Average Weather in Whitehorse Canada
In Whitehorse, the temperature typically varies from -2°F to 69°F over the course of the year, and is rarely below -33°F or above 79°F.
The warm season lasts for 3.6 months, from May 18 to September 7, with an average daily high temperature above 57°F. The hottest day of the year is July 29, with an average high of 69°F and low of 47°F.
The cold season lasts for 3.5 months, from November 11 to February 26, with an average daily high temperature below 24°F. The coldest day of the year is January 14, with an average low of -2°F and high of 12°F.
Average High and Low Temperature
The figure below shows you a compact characterization of the entire year of hourly average temperatures. The horizontal axis is the day of the year, the vertical axis is the hour of the day, and the color is the average temperature for that hour and day.
Average Hourly Temperature
The length of the day in Whitehorse varies extremely over the course of the year. In 2017, the shortest day is December 21, with 5 hours, 38 minutes of daylight; the longest day is June 21, with 19 hours, 9 minutes of daylight.
Hours of Daylight and Twilight
The earliest sunrise is at 4:27 AM on June 19, and the latest sunrise is 5 hours, 44 minutes later at 10:10 AM on December 26. The earliest sunset is at 3:46 PM on December 16, and the latest sunset is 7 hours, 51 minutes later at 11:36 PM on June 22.
Daylight saving time (DST) is observed in Whitehorse during 2017, starting in the spring on March 12, lasting 7.8 months, and ending in the fall on November 5.
Sunrise & Sunset with Twilight and Daylight Saving Time
In Whitehorse, the average percentage of the sky covered by clouds experiences mild seasonal variation over the course of the year.
The clearer part of the year in Whitehorse begins around April 1 and lasts for 5.8 months, ending around September 24. On July 31, the clearest day of the year, the sky is clear, mostly clear, or partly cloudy 45% of the time, and overcast or mostly cloudy 55% of the time.

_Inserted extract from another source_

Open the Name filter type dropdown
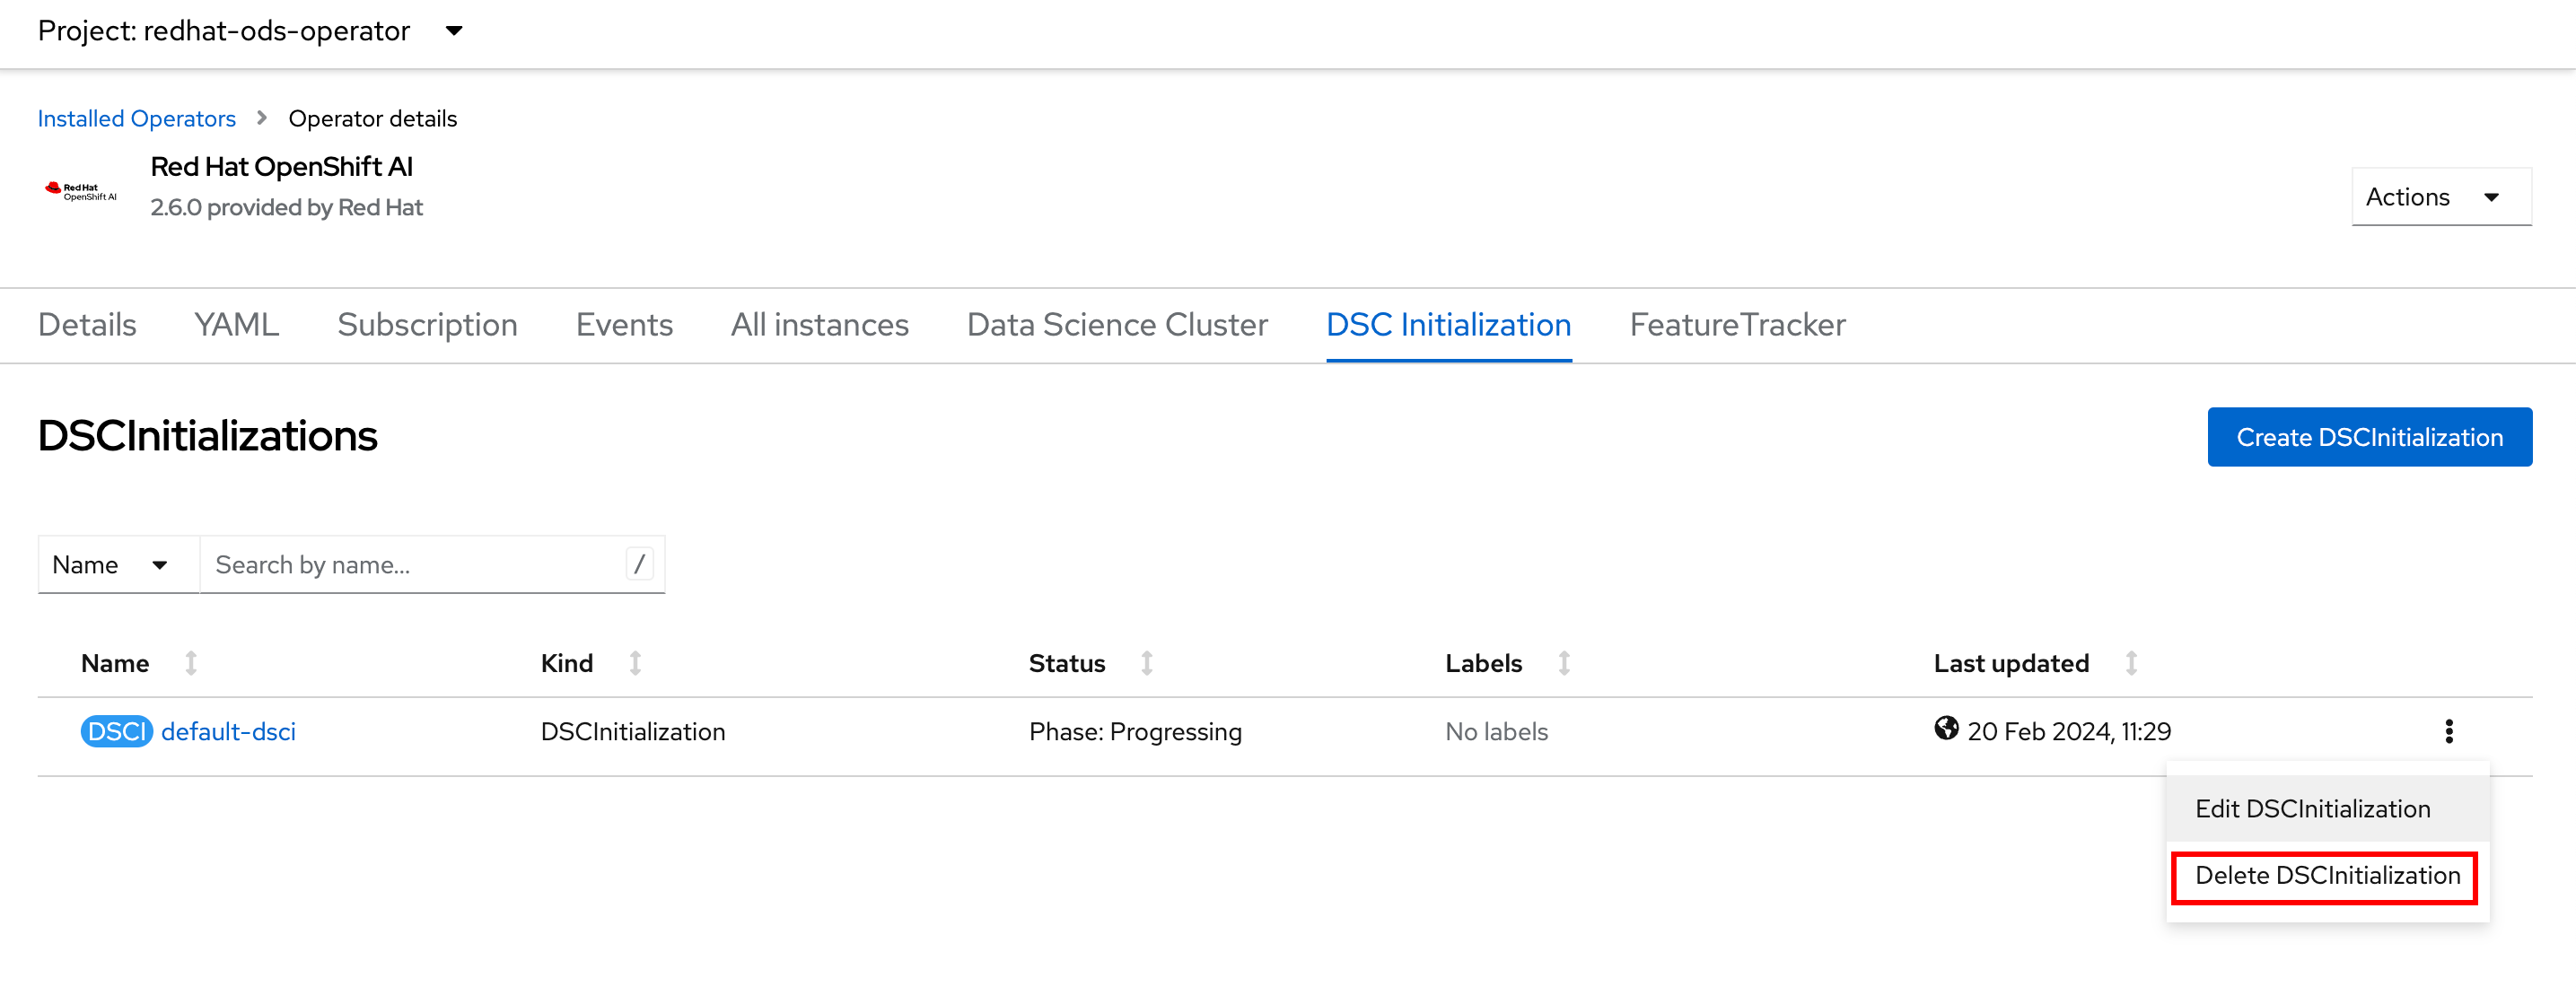The width and height of the screenshot is (2576, 987). [x=117, y=564]
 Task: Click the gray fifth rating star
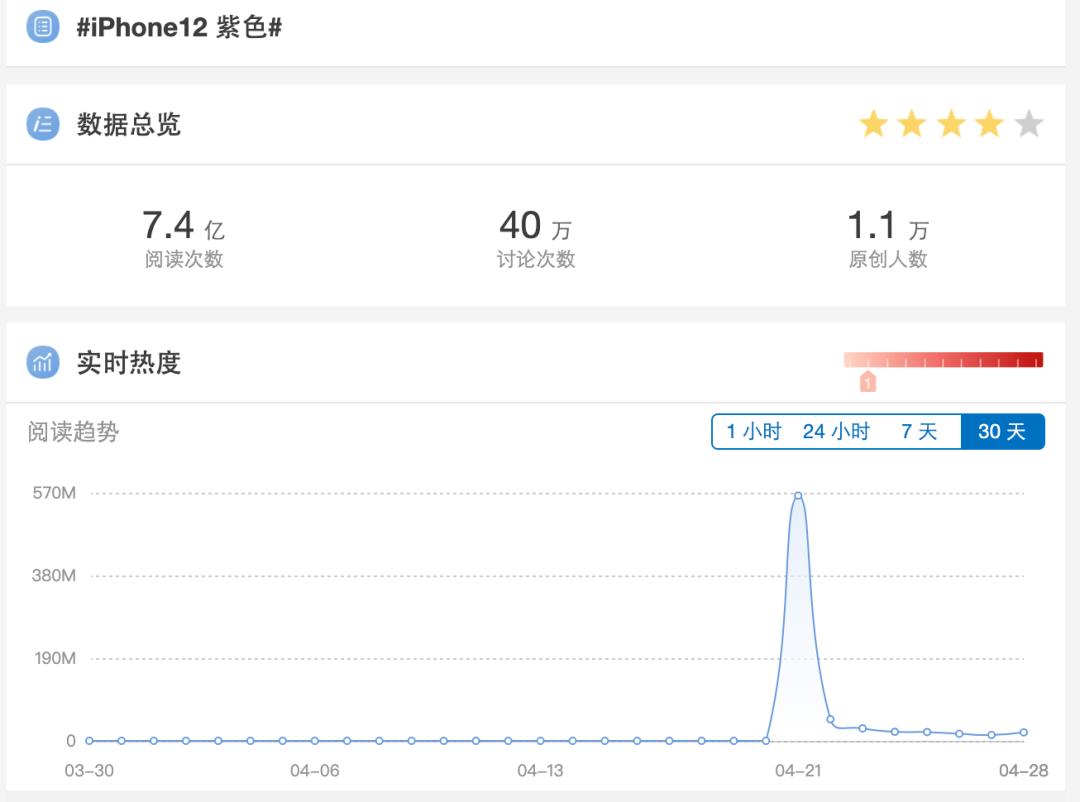(1028, 124)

The cloudier part of the year begins around September 24 and lasts for 6.2 months, ending around April 1. On November 28, the cloudiest day of the year, the sky is overcast or mostly cloudy 71% of the time, and clear, mostly clear, or partly cloudy 29% of the time.

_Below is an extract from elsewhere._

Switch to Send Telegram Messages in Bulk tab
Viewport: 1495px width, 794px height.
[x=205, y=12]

A wet day is one with at least 0.04 inches of liquid or liquid-equivalent precipitation. The chance of wet days in Whitehorse varies throughout the year.
The wetter season lasts 5.2 months, from May 31 to November 5, with a greater than 19% chance of a given day being a wet day. The chance of a wet day peaks at 30% on September 3.

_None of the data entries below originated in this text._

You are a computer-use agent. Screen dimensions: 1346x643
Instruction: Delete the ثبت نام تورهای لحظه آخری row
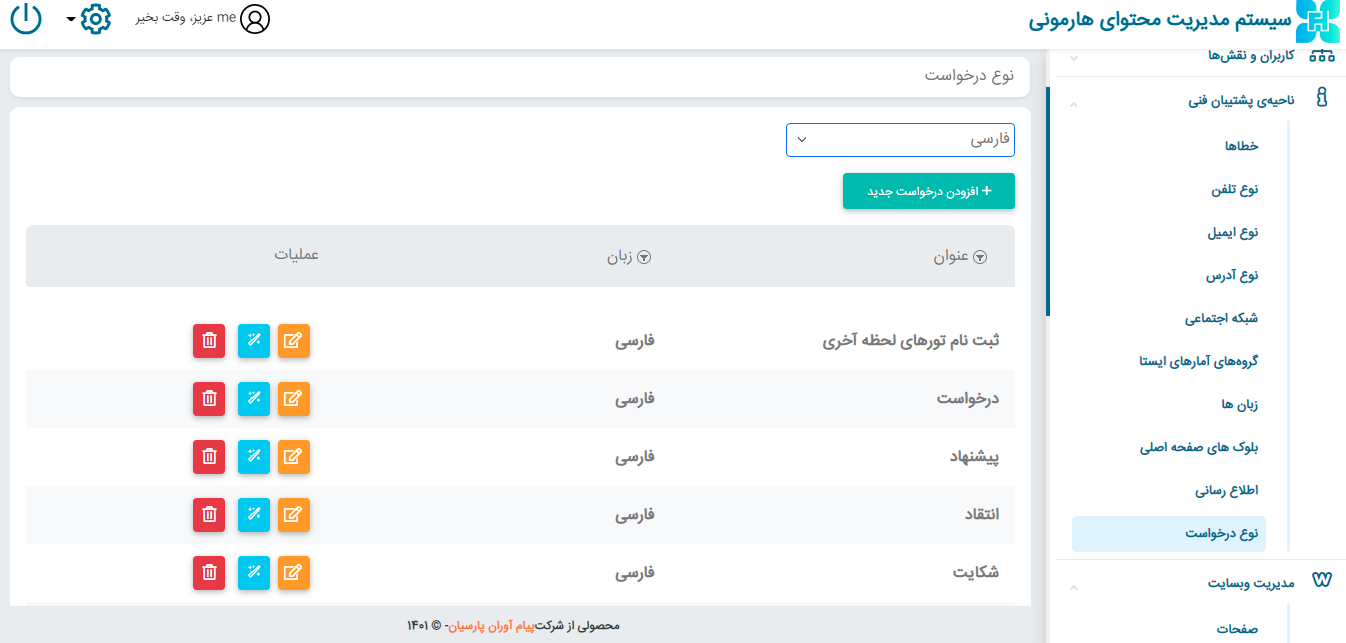[x=209, y=341]
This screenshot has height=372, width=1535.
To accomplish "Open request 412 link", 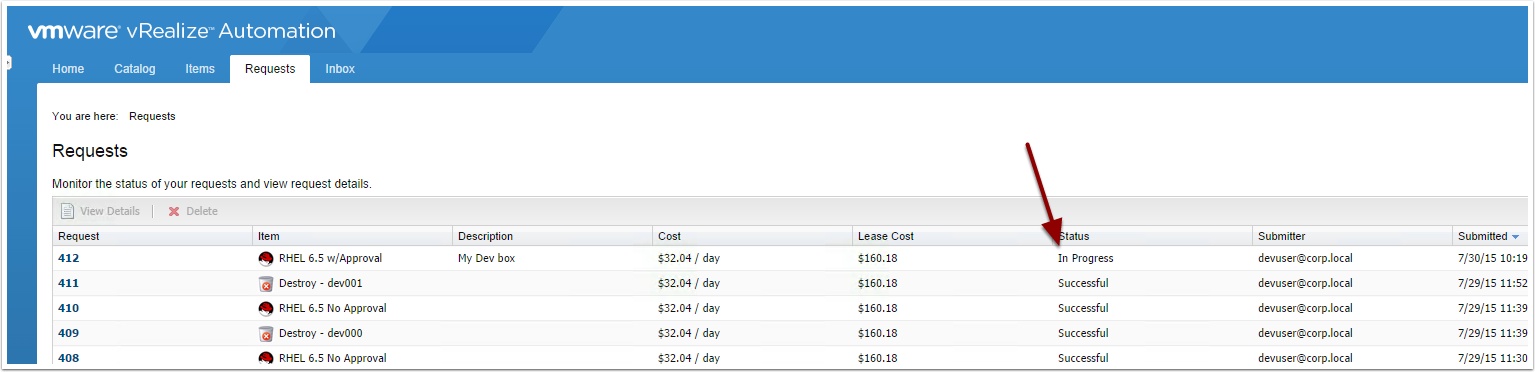I will click(68, 258).
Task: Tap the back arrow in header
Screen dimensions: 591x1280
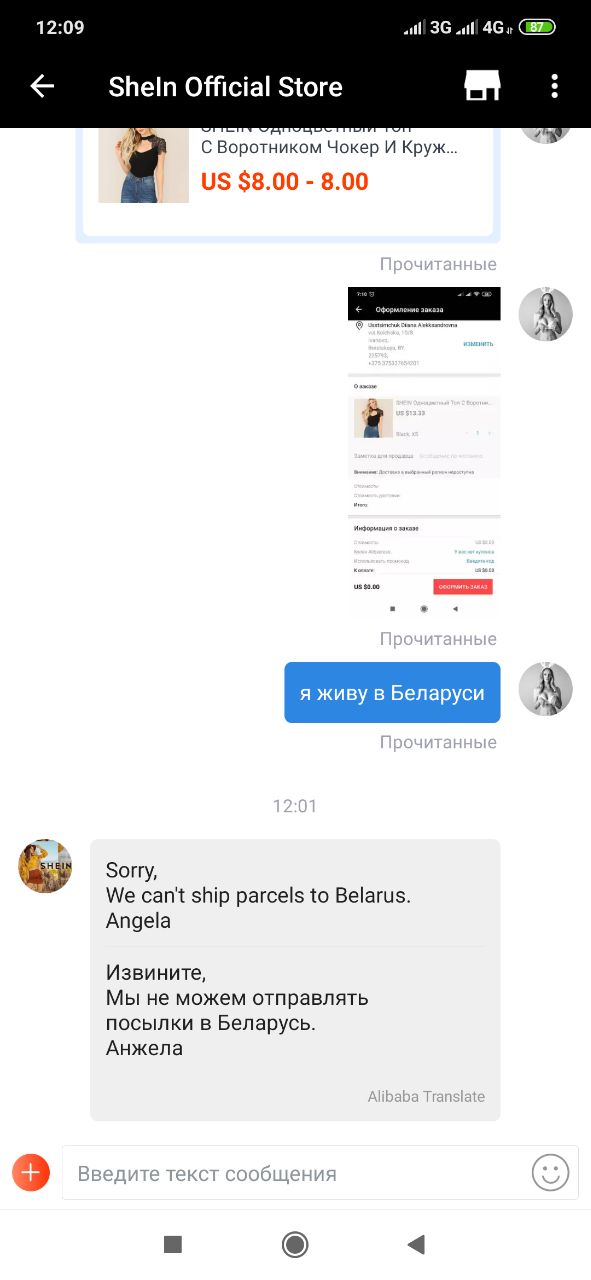Action: pos(42,87)
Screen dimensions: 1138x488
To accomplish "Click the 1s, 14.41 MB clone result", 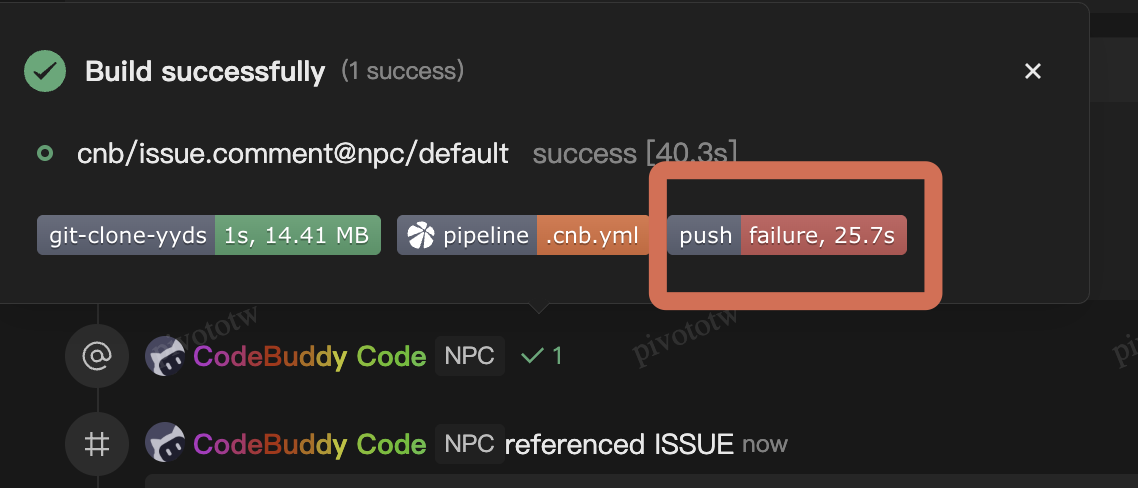I will click(x=297, y=236).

The drier season lasts 6.8 months, from November 5 to May 31. The smallest chance of a wet day is 7% on April 15.
Among wet days, we distinguish between those that experience rain alone, snow alone, or a mixture of the two. Based on this categorization, the most common form of precipitation in Whitehorse changes throughout the year.
Rain alone is the most common for 6.5 months, from April 9 to October 25. The highest chance of a day with rain alone is 30% on September 3.
Snow alone is the most common for 5.5 months, from October 25 to April 9. The highest chance of a day with snow alone is 14% on December 31.
Daily Chance of Precipitation
To show variation within the months and not just the monthly totals, we show the rainfall accumulated over a sliding 31-day period centered around each day in the year. Whitehorse experiences some seasonal variation in monthly rainfall.
The rainy period of the year lasts for 5.6 months, from May 8 to October 28, with a sliding 31-day rainfall of at least 0.5 inches. The most rain falls during the 31 days centered around September 5, with an average total accumulation of 1.7 inches.
The rainless period of the year lasts for 6.4 months, from October 28 to May 8. The least rain falls around February 13, with and average total accumulation of 0.0 inches.
Average Monthly Rainfall
We report snowfall in liquid-equivalent terms. The actual depth of new snowfall is typically between 5 and 10 times the liquid-equivalent amount, assuming the ground is frozen. Colder, drier snow tends to be on the higher end of that range and warmer, wetter snow on the lower end.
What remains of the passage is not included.